On a positive note, I’d rapidly become a skateboarding aficionado and rode pretty much every day. Not only did I vibe with skateboarding’s counter-culture ethos, I also wanted to continue to get better so I could mimic those surf-inspired moves I saw in every edition of SkateBoarder magazine I could get my hands on. We still had the ping pong table ramp that had become my usual afternoon hang, provided the weather was pleasant. Thanks to the money I’d made cutting my grandparent’s grass on those summer weekends, I had upgraded my skateboard’s wheels and trucks again. That helped me to progress to the point where I could do a variety of freestyle tricks and was generally considered one of the better skateboarders in the local area, although there weren’t that many of us to begin with.
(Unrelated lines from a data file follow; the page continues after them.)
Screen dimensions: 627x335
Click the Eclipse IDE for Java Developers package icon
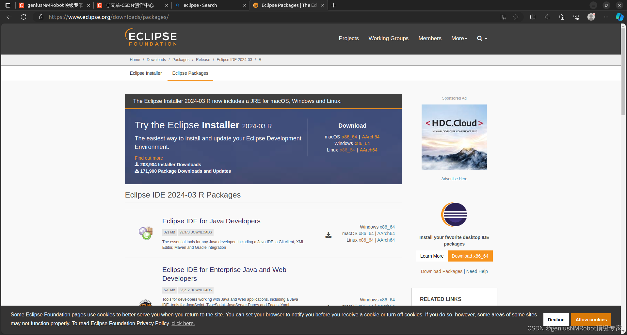145,232
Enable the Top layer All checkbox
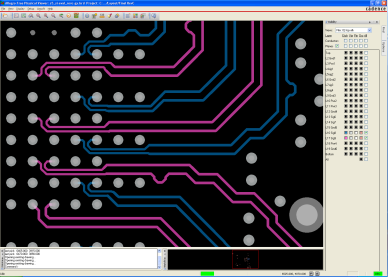Image resolution: width=388 pixels, height=277 pixels. click(366, 53)
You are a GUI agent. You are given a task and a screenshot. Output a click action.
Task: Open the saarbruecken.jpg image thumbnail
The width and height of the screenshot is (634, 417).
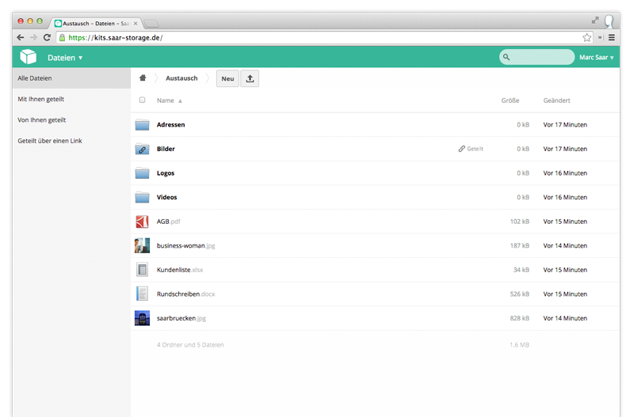point(142,318)
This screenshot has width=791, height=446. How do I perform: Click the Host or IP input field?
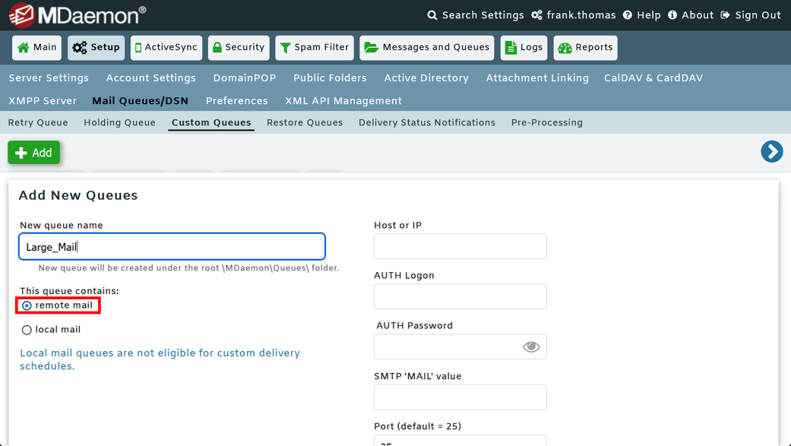click(460, 246)
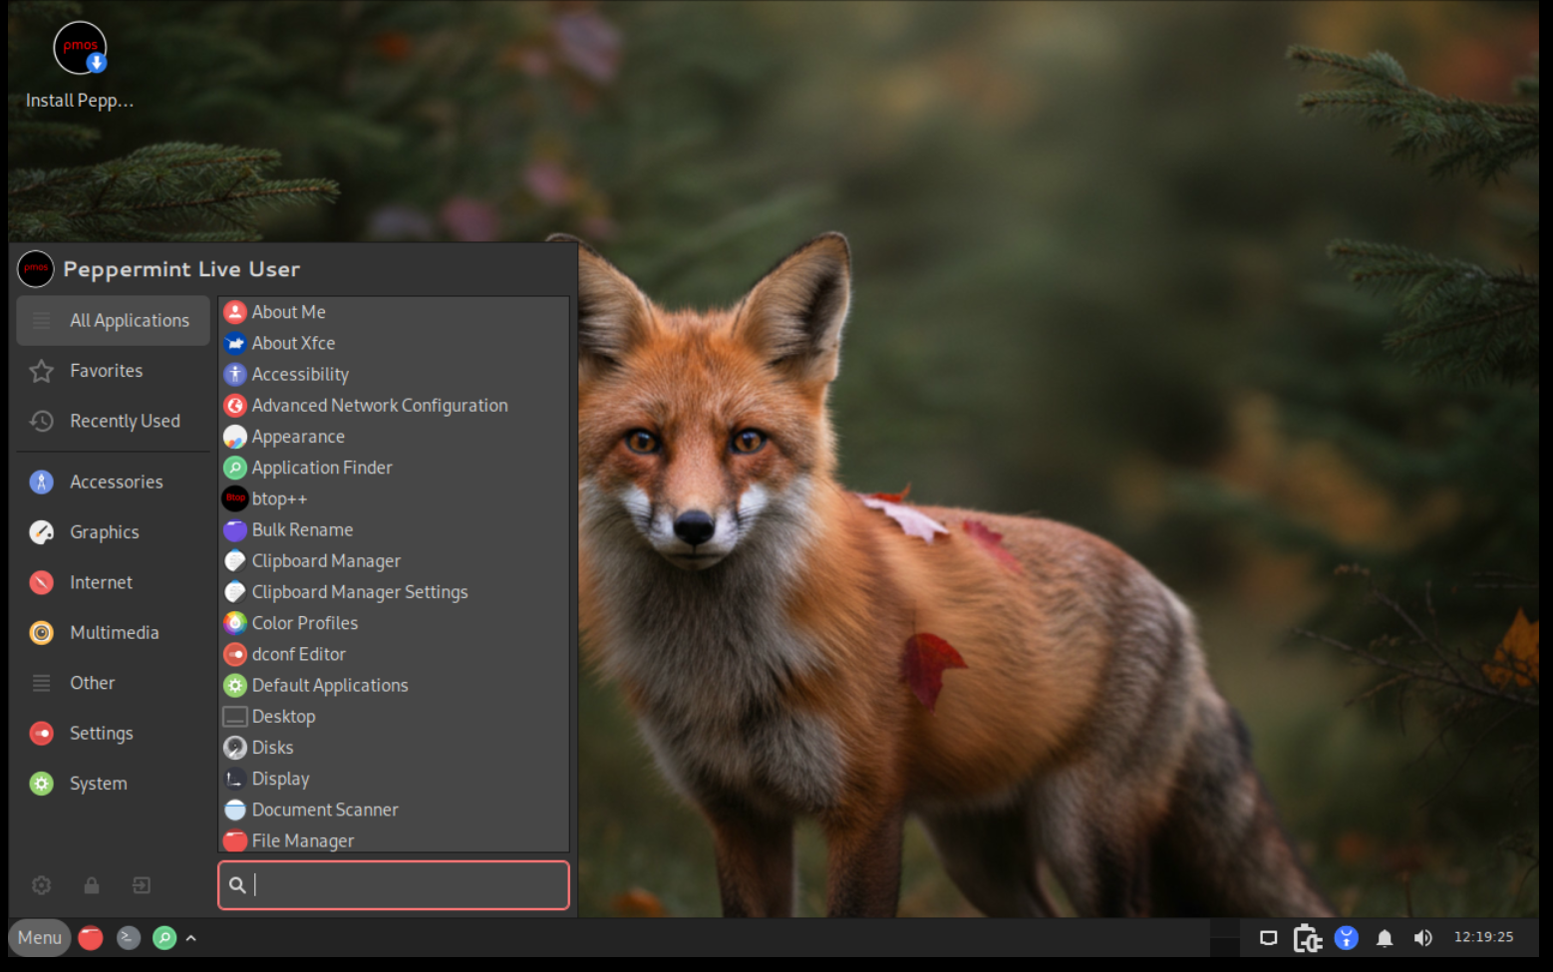The width and height of the screenshot is (1553, 972).
Task: Click the wired network tray icon
Action: pos(1268,938)
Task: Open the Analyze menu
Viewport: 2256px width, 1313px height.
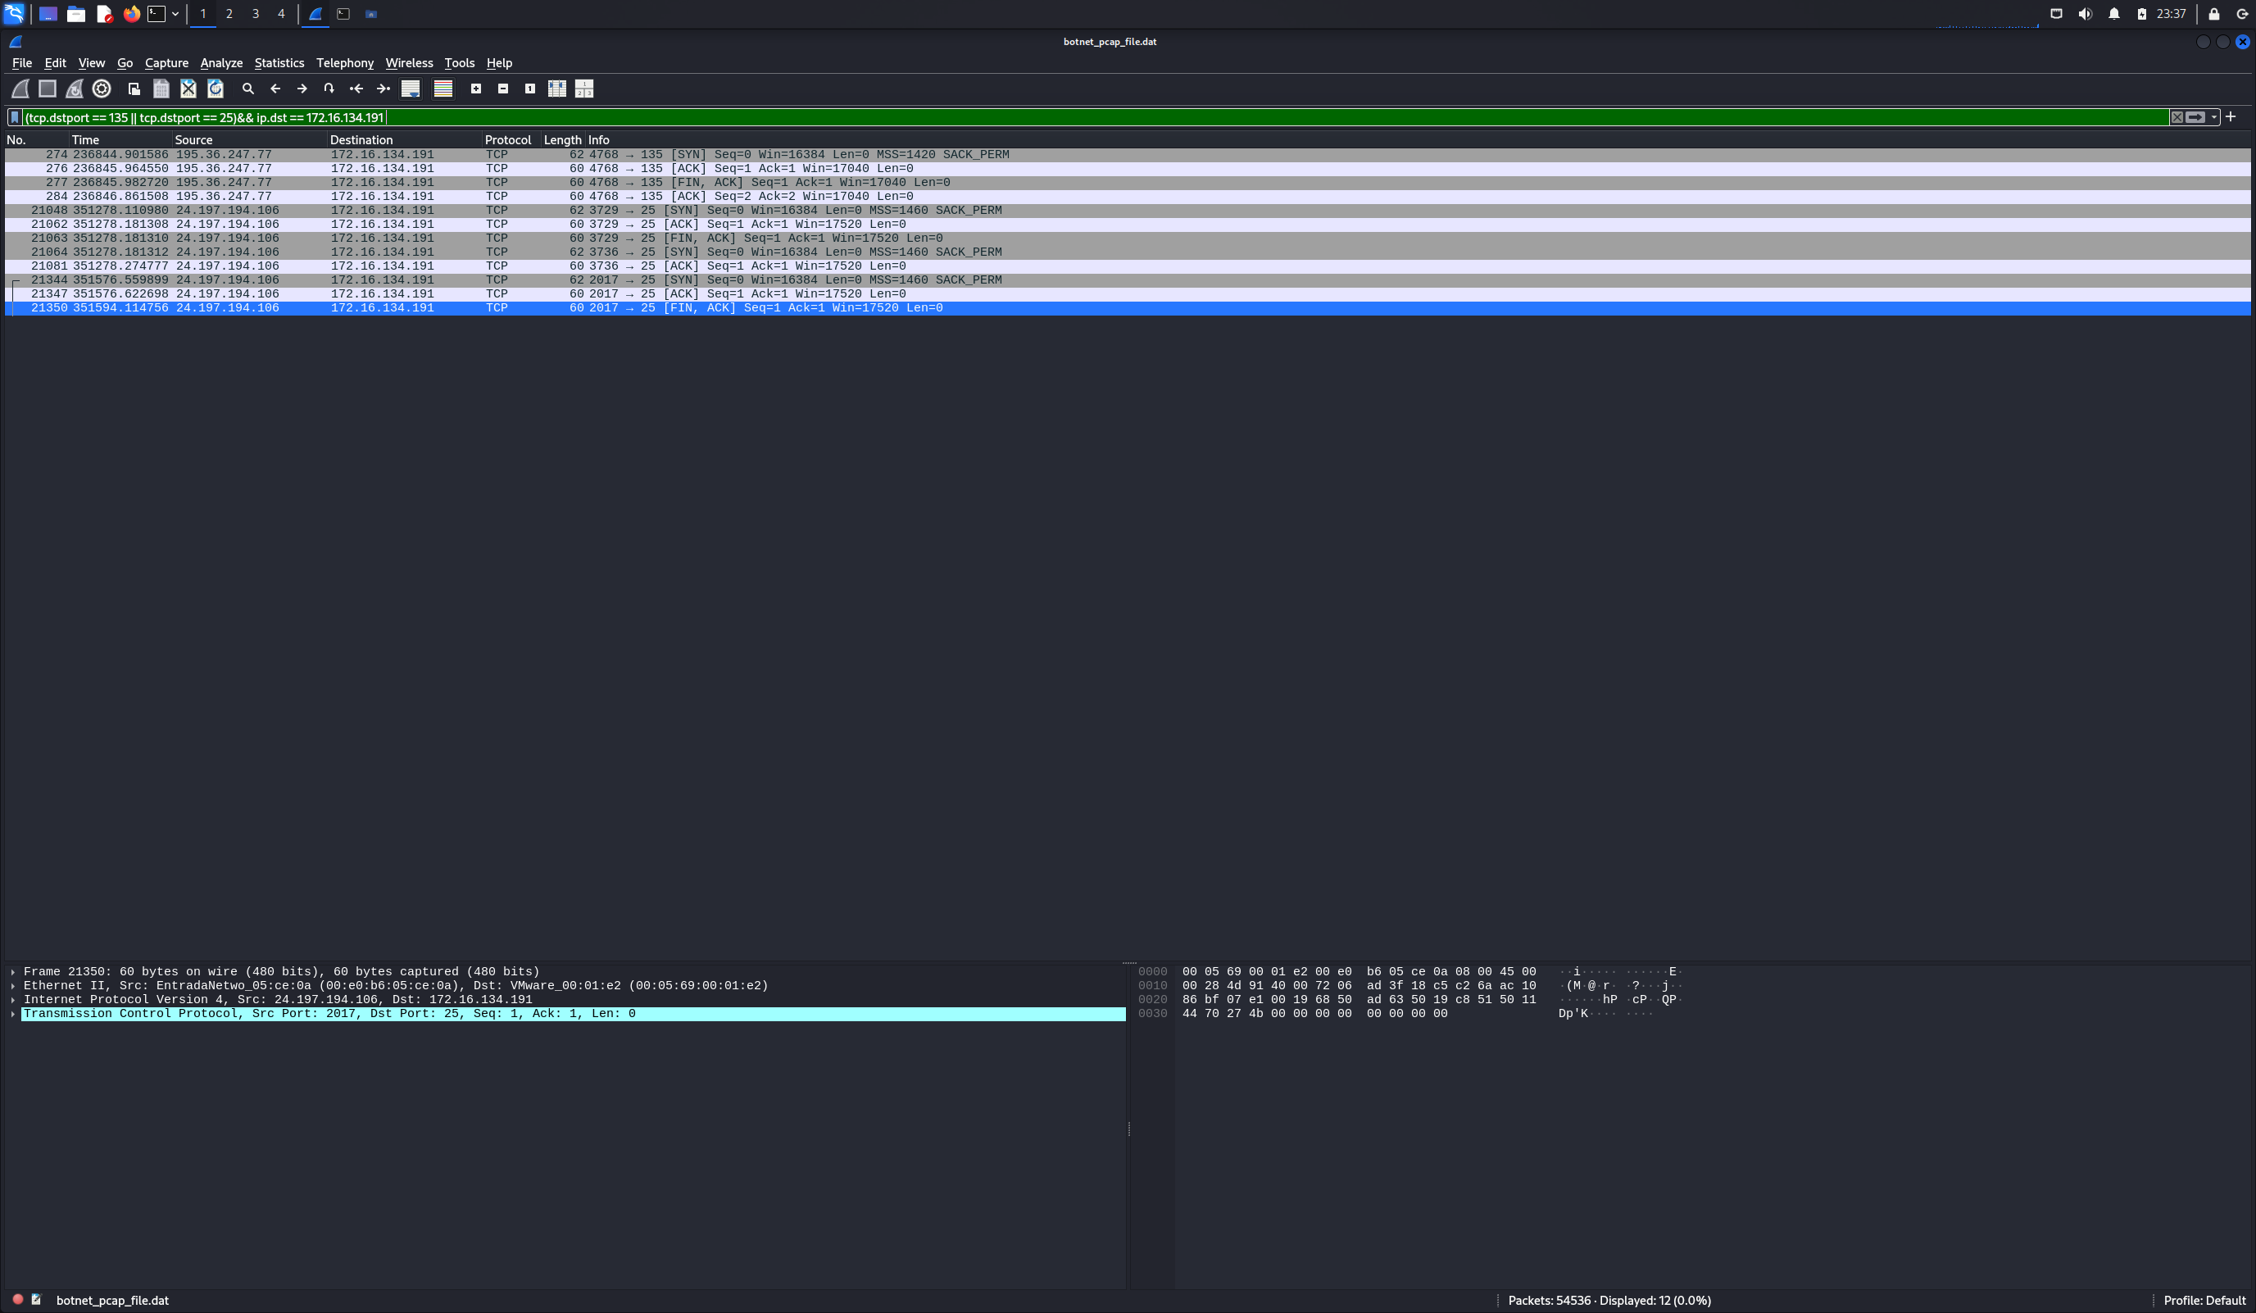Action: (221, 63)
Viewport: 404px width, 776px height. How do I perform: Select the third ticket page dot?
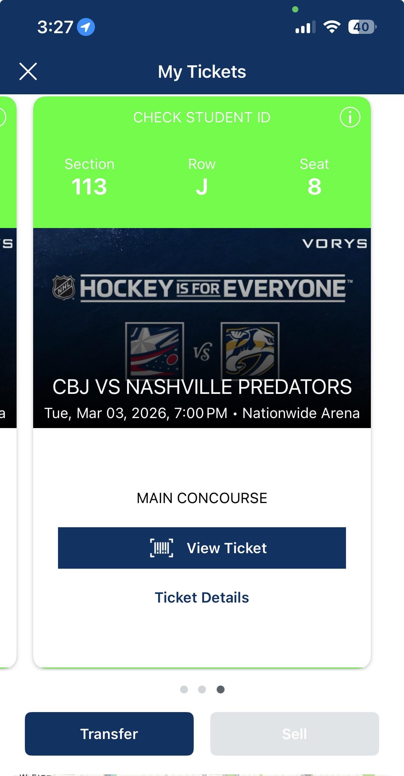[x=220, y=690]
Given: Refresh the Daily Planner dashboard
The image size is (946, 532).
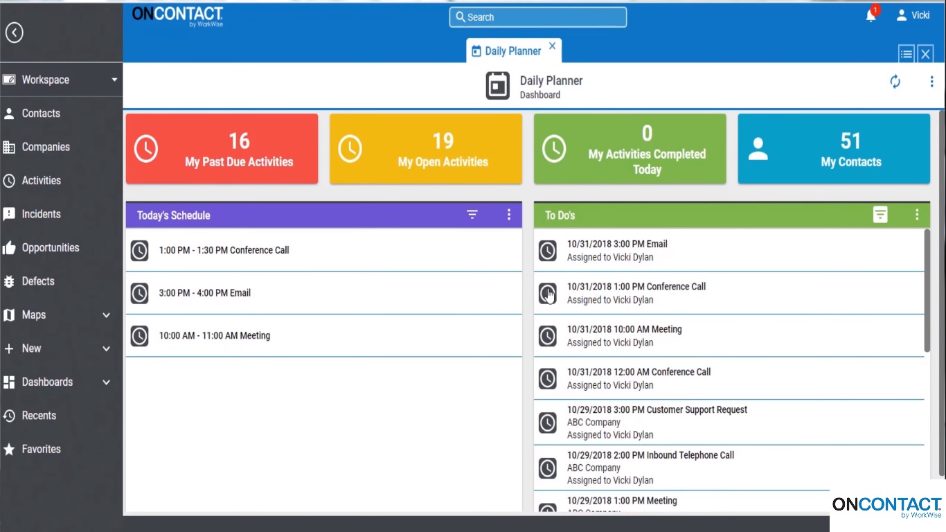Looking at the screenshot, I should pyautogui.click(x=895, y=81).
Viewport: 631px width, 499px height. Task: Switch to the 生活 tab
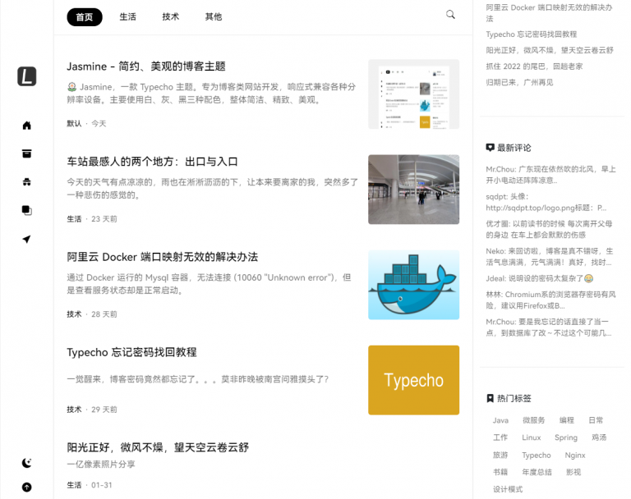(x=128, y=16)
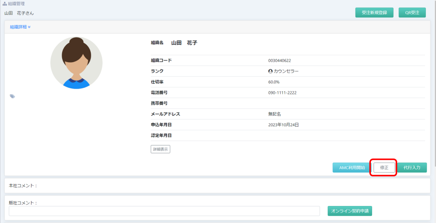This screenshot has width=436, height=223.
Task: Open the QR受注 button
Action: click(x=412, y=12)
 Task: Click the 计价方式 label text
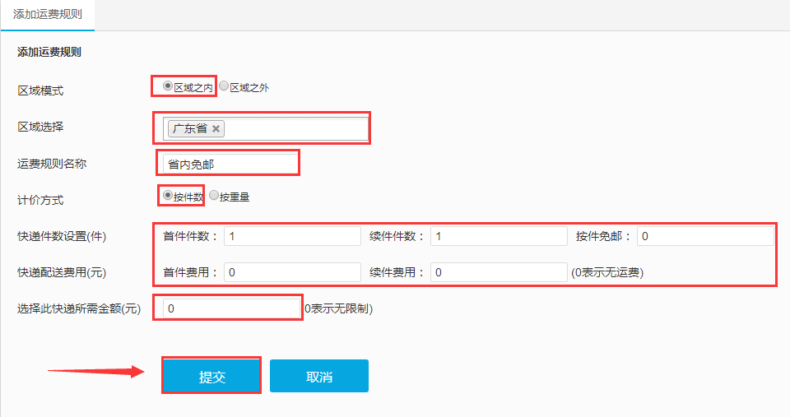tap(40, 200)
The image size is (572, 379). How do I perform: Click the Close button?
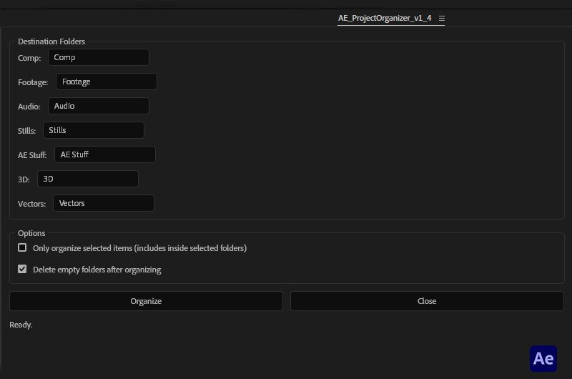coord(427,301)
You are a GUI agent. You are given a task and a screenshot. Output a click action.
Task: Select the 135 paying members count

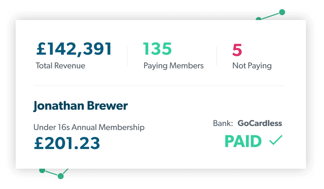click(157, 49)
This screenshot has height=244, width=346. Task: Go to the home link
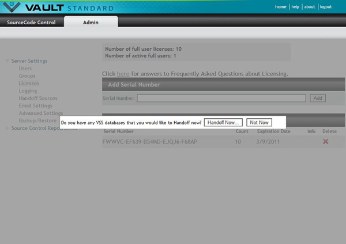[x=281, y=7]
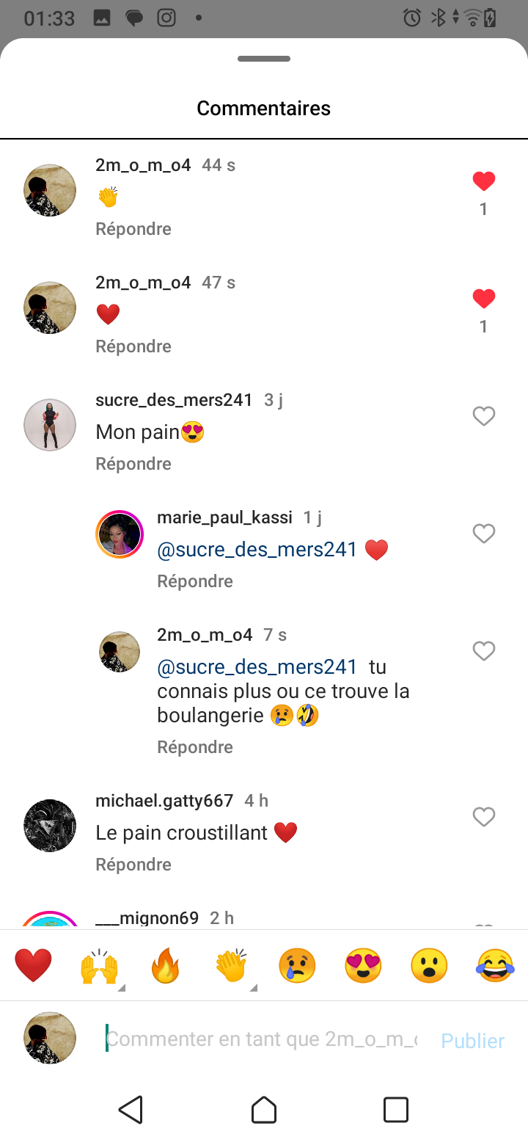Reply to michael.gatty667's comment
The height and width of the screenshot is (1145, 528).
click(x=133, y=865)
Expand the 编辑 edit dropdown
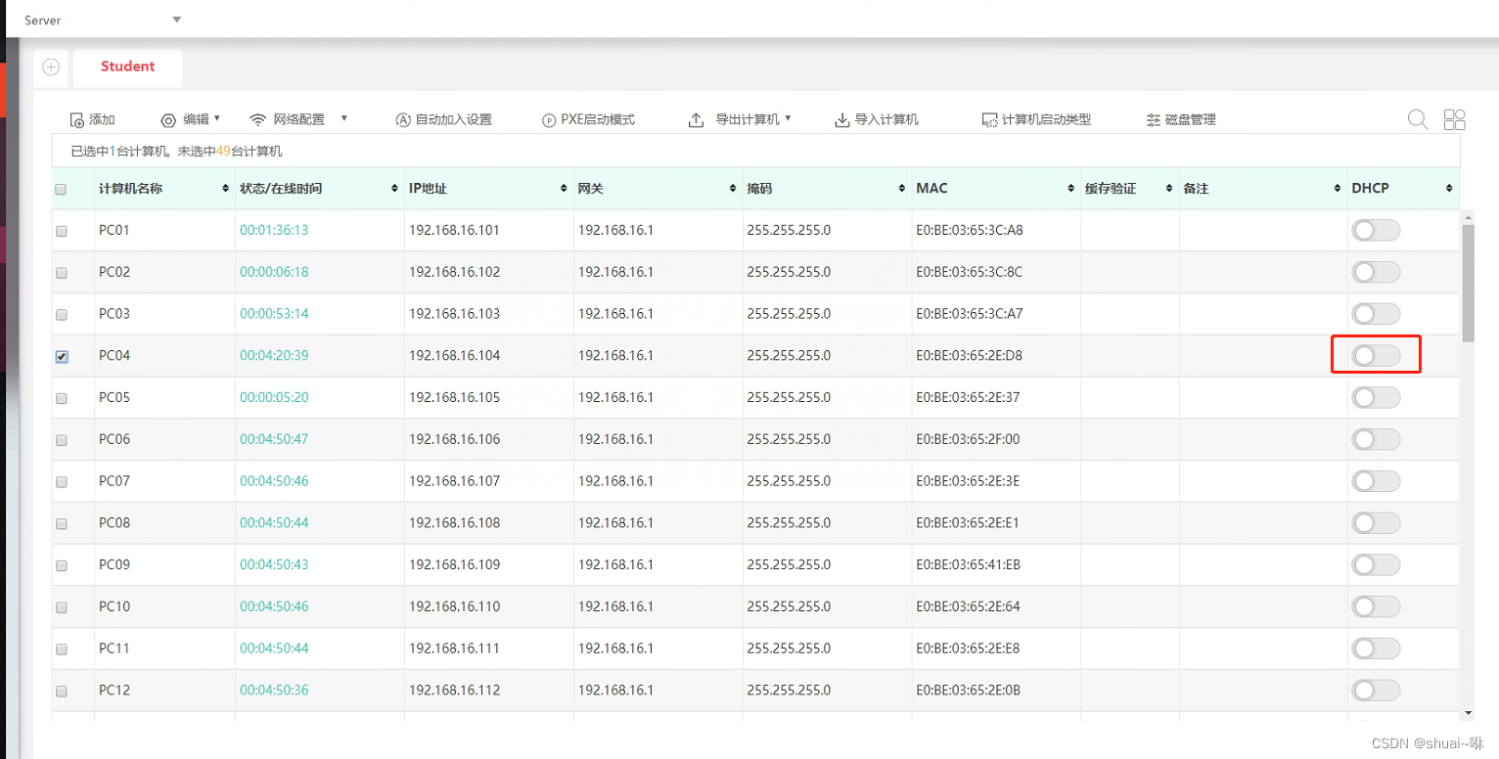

Due to my previous classroom performance, I was enrolled in advanced subjects as a high school freshman and didn’t struggle to make better-than-average grades. I made straight A’s in Science and Pre-algebra my freshman year. I had another handful of classes that required me to do a modest amount of homework, usually at the last minute. I did well in those classes too. The only class I dreaded was English. For some reason, grammar was always difficult for me to grasp, conceptually. It was also the only class which routinely required students to speak, usually to read some passage from a known work by a famous author, or maybe to read aloud a sentence we’d constructed as a part of a class exercise. Those occasions always triggered my glossophobia, which is something I eventually overcame much later in life as a result of generous amounts of something I like to call exposure therapy.
In an era before cable and the internet, there were only three TV stations broadcasting to our black & white television set in ‘76. To fill the void, many of us teenagers listened to our local AM radio stations. I feel a modicum of sympathy for those too young to have grown up with tiny transistor radios glued to your ears, listening to your favorite disc jockeys playing the latest ‘top 40’ tunes over a crappy speaker the size of a copper penny. I recall going to bed and hiding my pocket-sized radio underneath the covers in an attempt to not be caught listening when I should’ve been asleep. One of the fun things our local radio station did was conduct occasional call-in contests. From time to time they would play some advertisement for a sponsor between songs and then they’d “Take the fourteenth caller” to win a related prize. Me and many of my friends, who were all at home hiding underneath the covers of their beds listening to the same radio program, would call in when these contests occurred. The prizes ranged from tickets to upcoming concerts to free desserts at local restaurants. I remember calling from the phone in my room and it was almost always busy. Occasionally it would ring and be answered, but only to be told by the deejay something like “Sorry, you’re the ninth caller. Try again.” However, one night at the beginning of my freshman year the deejay did an ad for Mello Yello, the soft drink company. They followed that up by conducting another call-in contest for a Mello Yello t-shirt, so I grabbed my telephone and started dialing the number I’d long since memorized. It was busy the first few times I tried to get through. Then on my fourth try it started ringing and I got my hopes up since I’d never won anything in my life. It rang for so long I began to wonder. Finally, the deejay answered and told me I was the lucky fourteenth caller. He then proceeded to take my name and other information and told me I could come by during the station's business hours to pick up my prize. Then, as was their custom, the deejay would eventually announce on-the-air who won the call-in contest by stating their name and location.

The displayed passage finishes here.